▶ **Information shown**:

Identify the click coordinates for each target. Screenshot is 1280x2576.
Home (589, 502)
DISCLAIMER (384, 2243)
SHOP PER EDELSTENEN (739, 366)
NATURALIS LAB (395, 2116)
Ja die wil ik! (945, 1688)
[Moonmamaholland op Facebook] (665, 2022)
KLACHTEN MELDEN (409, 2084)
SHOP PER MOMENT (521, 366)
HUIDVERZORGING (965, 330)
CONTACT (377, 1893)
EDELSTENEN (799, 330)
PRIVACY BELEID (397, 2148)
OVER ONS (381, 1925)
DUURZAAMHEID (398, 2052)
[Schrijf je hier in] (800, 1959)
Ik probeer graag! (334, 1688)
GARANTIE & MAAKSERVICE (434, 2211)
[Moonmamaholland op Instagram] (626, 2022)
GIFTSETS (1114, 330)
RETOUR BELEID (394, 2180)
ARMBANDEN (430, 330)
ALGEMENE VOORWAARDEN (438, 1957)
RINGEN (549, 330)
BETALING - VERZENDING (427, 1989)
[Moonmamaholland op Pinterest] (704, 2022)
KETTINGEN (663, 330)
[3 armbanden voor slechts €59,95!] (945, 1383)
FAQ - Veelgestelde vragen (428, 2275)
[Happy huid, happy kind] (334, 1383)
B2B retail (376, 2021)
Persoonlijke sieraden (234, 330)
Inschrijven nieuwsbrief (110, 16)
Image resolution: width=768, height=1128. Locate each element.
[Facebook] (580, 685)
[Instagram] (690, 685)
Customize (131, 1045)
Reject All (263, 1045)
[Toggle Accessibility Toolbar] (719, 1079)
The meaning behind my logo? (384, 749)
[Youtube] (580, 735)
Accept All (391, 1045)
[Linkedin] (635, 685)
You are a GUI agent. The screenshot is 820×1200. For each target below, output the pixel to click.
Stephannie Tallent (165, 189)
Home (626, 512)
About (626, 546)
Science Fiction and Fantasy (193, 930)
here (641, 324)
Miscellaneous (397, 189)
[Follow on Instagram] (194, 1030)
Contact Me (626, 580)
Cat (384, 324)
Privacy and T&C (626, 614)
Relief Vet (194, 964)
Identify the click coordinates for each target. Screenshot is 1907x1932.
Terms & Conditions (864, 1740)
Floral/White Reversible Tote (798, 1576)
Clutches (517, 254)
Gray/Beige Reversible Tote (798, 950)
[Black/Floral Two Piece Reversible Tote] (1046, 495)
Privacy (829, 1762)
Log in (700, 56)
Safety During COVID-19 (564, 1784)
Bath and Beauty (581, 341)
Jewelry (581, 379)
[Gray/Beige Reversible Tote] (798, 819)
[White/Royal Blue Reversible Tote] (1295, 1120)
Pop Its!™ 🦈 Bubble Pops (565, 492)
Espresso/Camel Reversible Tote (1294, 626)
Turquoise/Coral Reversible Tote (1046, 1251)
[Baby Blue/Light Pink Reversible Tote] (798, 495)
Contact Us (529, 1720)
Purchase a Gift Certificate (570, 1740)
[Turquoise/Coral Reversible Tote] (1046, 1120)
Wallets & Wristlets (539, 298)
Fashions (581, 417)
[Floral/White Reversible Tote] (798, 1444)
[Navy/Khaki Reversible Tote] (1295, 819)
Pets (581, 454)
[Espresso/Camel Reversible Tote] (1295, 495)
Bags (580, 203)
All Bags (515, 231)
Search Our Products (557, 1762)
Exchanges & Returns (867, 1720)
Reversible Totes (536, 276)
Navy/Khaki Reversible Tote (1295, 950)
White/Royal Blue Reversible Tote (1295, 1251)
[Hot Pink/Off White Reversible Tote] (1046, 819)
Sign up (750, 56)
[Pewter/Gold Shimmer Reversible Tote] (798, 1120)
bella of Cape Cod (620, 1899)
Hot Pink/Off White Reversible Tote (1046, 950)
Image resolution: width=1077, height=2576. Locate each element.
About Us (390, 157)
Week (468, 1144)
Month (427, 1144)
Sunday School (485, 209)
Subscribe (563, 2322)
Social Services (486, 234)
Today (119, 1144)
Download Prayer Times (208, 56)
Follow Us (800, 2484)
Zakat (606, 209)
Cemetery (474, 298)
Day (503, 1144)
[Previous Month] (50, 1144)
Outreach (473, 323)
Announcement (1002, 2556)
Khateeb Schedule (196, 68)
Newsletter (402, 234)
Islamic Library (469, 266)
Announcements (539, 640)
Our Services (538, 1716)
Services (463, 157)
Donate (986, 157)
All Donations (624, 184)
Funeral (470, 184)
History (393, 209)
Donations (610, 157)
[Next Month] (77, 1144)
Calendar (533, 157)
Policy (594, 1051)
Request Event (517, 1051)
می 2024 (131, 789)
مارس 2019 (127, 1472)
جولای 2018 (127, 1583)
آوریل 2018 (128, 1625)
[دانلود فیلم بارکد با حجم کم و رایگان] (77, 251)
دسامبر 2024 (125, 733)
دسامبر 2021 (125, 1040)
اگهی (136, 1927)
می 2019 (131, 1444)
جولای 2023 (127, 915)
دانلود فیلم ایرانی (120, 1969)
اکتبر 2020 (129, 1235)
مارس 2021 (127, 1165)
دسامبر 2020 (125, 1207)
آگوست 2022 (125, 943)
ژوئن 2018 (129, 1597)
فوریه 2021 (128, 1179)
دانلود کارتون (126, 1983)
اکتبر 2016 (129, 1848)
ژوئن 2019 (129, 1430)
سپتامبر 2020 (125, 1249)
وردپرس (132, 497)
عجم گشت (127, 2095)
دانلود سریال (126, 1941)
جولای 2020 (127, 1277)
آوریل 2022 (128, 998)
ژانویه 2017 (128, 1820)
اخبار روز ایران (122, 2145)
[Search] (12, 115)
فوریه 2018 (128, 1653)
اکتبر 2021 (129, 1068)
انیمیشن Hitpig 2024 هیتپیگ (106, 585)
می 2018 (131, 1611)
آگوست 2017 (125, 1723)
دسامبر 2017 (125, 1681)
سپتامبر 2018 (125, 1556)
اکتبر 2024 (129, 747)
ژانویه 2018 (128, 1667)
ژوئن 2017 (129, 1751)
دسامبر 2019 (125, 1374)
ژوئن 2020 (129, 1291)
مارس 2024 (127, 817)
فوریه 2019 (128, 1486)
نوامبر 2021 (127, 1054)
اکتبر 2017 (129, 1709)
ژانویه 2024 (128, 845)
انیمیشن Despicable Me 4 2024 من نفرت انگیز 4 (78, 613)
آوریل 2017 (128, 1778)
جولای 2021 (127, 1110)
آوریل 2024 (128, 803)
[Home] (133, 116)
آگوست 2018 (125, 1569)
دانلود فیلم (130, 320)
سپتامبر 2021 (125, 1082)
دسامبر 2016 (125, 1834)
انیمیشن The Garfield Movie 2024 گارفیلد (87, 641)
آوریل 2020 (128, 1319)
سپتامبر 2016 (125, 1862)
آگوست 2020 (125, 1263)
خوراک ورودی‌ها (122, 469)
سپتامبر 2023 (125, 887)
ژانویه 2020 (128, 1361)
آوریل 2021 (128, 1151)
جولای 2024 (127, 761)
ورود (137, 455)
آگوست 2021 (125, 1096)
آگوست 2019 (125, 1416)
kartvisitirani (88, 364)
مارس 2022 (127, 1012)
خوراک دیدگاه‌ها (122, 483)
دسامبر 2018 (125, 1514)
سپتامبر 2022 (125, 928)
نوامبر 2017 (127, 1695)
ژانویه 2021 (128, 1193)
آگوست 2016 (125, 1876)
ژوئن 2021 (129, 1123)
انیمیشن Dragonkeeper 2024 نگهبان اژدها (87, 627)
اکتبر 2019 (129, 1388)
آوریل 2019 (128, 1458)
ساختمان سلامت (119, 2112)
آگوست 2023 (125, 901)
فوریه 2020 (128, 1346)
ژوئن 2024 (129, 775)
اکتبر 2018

▶ **Your objective**:
Starting from the top of the records and ending at the line that contains "RETOUR BELEID (394, 2180)", repeat each line exactly and return only those lines.

▶ **Response below**:
Identify the click coordinates for each target. Screenshot is 1280x2576.
Home (589, 502)
DISCLAIMER (384, 2243)
SHOP PER EDELSTENEN (739, 366)
NATURALIS LAB (395, 2116)
Ja die wil ik! (945, 1688)
[Moonmamaholland op Facebook] (665, 2022)
KLACHTEN MELDEN (409, 2084)
SHOP PER MOMENT (521, 366)
HUIDVERZORGING (965, 330)
CONTACT (377, 1893)
EDELSTENEN (799, 330)
PRIVACY BELEID (397, 2148)
OVER ONS (381, 1925)
DUURZAAMHEID (398, 2052)
[Schrijf je hier in] (800, 1959)
Ik probeer graag! (334, 1688)
GARANTIE & MAAKSERVICE (434, 2211)
[Moonmamaholland op Instagram] (626, 2022)
GIFTSETS (1114, 330)
RETOUR BELEID (394, 2180)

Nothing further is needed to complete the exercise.